Bürgermeister Bernd Clemens (CDU) erklärte, die Gemeinde habe nach der Sondersitzung einen Fachanwalt eingeschaltet, um zu gewährleisten, dass das weitere Verfahren rechtssicher über die Bühne geht. Elmar Holterhof (Grüne) kündigte die Enthaltung seiner Fraktion an: Für die Grünen sei das bereits vorliegende Integrierte städtebauliche Entwicklungskonzept (Isek) die Grundlage des weiteren Handelns, denn darin hätten sich 500 Bürgerinnen und Bürger eingebracht. Wer sich damit befasst habe, der wisse, dass die große Mehrheit der Teilnehmer die Aspekte Freiraum und Gastronomie in der künftigen Nutzung des Geländes hervorgehoben wissen wolle. Die Gemeinde ordne diese Punkte aber den Bereichen „Wohnen und Arbeiten“ sowie „Verkehr und Erreichbarkeit“ unter.

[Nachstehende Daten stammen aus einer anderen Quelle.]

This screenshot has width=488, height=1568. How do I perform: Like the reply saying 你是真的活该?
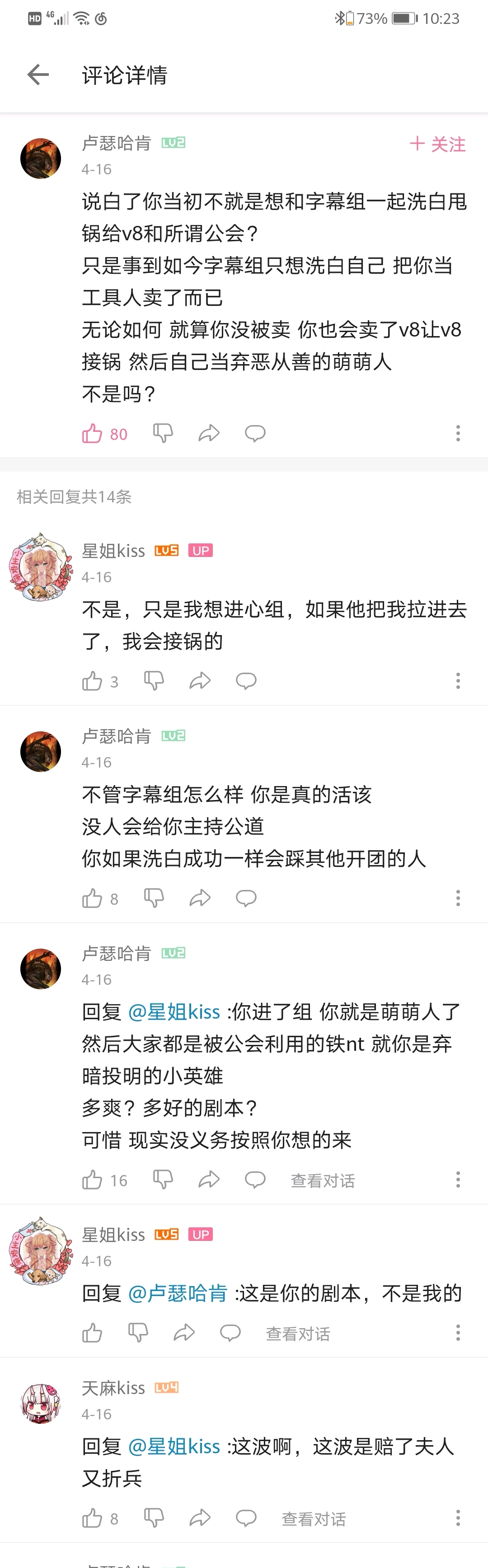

Die Reihenfolge verwirrte Ludger Reuber (SPD): „Erst sollen sich die Interessenten bewerben und bekommen dann die Kriterien – muss das nicht andersrum sein?“ Weiterhin wollte er wissen, wer das Exposée erarbeite – mit dem Rathauspersonal dürfte diese zusätzliche Aufgabe seiner Meinung nicht zu stemmen sein. Doch Baudezernent Markus Hohmann erklärte, das habe seine Richtigkeit: „Wir werden im Exposée Ziele formulieren, die sich grob ans Isek anlehnen, um potenziellen Investoren zu zeigen, wo unsere Schwerpunkte liegen.“ Erst mal solle grob vorgelegt werden, „um zu sehen, wie das auf dem Markt ankommt“.

Referenzen werden abgefragt, aber nicht bewertet

Das Exposée sei bereits in Arbeit und sei vom bestehenden Personal im Rathaus zu stemmen. Bürgermeister Clemens ergänzte: „Wir werden nach den Sommerferien mit dem Exposée an die Öffentlichkeit gehen und dann eine Vorauswahl treffen.“ Wolfgang Solbach (CDU) bat darum, die Anforderung von Referenzen für ähnliche Projekte aus den Anforderungen herauszustreichen: Sonst hätten junge, neue Ideen ja keine Chance.

Clemens willigte ein: Die Interessenten würden dann nur auf ihre wirtschaftliche Leistungsfähigkeit geprüft, „wir werden Referenzen abfragen, aber nicht bewerten, das erfolgt dann hier im Ausschuss“. Sven Scharz (SPD) hatte einen andreren Kritikpunkt: „Wenn wir uns an das Isek nur anlehnen, heißt dann aber, jegliche Förderung ist dahin?“ Das muss laut Clemens „noch geklärt werden“. Aber in der Tat müsse eigentlich ein solches Isek vorhanden sein. Das Vorgehen sei aber vom Rat am 19. Mai so beschlossen worden.

Der Hauptausschuss stimmte diesem Vorgehen bei Enthaltung von SPD und Grünen zu. Das abschließende Votum hat der Rat am 23. Juni zu fällen.